++++ Supplied text ++++

# Seapointer



## ConnieM (May 5, 2006)

Does anyone know how to contact Lydia Hofert at Seapointer?  I keep trying to email her but it keeps coming back with "host unknown" .  I'm using lhofert@firstresorts.co.za.  Thanks.     Connie


----------



## gary01 (May 5, 2006)

Connie - I haven't had the need to contact her before but this is the email address that I was given for her about a year ago.   You might try her at this address.

lydiah@firstresorts.co.za


----------



## grest (May 6, 2006)

I had no trouble with the address gary suggested...good luck.
Connie


----------



## ConnieM (May 7, 2006)

Thanks for the info.  I tried the email address and I got the following:

550 mail not accepted from (me)

503 valid RCPT command must preceda DATA.

Anyone know why I get these and my email not accepted?  

My isp doesn't seem to know why.

Thanks for your help.

Connie


----------



## philemer (May 7, 2006)

ConnieM said:
			
		

> Thanks for the info.  I tried the email address and I got the following:
> 
> 550 mail not accepted from (me)
> 
> ...



Open up a temp. email add. at Yahoo or Hotmail and try again. Are you using AOL now?

Or, try emmarettea@firstresorts.co.za


----------



## grest (May 10, 2006)

++++ Items ++++

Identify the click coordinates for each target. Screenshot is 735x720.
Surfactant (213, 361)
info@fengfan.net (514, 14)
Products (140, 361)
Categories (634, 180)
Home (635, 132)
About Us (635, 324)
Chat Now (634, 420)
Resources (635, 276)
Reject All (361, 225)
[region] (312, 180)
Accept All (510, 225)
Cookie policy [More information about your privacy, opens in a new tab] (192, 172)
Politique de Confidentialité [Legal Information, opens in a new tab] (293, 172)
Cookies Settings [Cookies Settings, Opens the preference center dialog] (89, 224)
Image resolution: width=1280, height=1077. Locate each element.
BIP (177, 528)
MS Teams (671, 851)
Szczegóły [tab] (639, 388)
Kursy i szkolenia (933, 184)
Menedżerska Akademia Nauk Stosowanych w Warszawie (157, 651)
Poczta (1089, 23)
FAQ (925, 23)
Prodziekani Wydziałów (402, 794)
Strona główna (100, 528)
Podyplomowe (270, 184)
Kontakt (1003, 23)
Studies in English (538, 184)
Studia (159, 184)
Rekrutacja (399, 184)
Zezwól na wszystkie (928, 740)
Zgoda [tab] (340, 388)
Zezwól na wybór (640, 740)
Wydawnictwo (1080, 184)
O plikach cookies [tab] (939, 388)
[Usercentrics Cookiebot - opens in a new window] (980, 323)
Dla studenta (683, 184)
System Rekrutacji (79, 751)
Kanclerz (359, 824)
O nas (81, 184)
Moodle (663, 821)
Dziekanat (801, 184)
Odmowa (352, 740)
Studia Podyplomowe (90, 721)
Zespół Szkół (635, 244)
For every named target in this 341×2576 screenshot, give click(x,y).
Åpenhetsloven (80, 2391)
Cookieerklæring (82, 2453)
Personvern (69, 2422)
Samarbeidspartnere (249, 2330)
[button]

++++

Request 1:
In the Seapointer email thread, what address did gary01 suggest for reaching Lydia Hofert?
Request 2:
Please carry on the Seapointer email thread from the point where it ends.

Task output 1:
lydiah@firstresorts.co.za

Task output 2:
ConnieM,
Did you manage to reach Lydia?
Connie


----------



## HuskyJim (May 14, 2006)

grest said:
			
		

> ConnieM,
> Did you manage to reach Lydia?
> Connie



I've used these emails to reach Seapointer:

'emmarettea@firstresorts.co.za';
'yvonnep@firstresorts.co.za';
'lydiah@firstresorts.co.za'

Jim


----------



## ConnieM (May 15, 2006)

Thanks for all your replies.  I went to MSN and opened a Hotmail email account and got through just fine.  I think the problem was my ISP.  I use cable through Charter and could not email SA.  When I used by Hotmail account I had no problem.  Thanks again!       Connie


----------



## philemer (May 15, 2006)

You're so welcome.


----------



## jfbookers (Jun 1, 2006)

Success with lydiah@firstresorts.co.za but now $318.00 for 2BR. Still low but not the deal it was.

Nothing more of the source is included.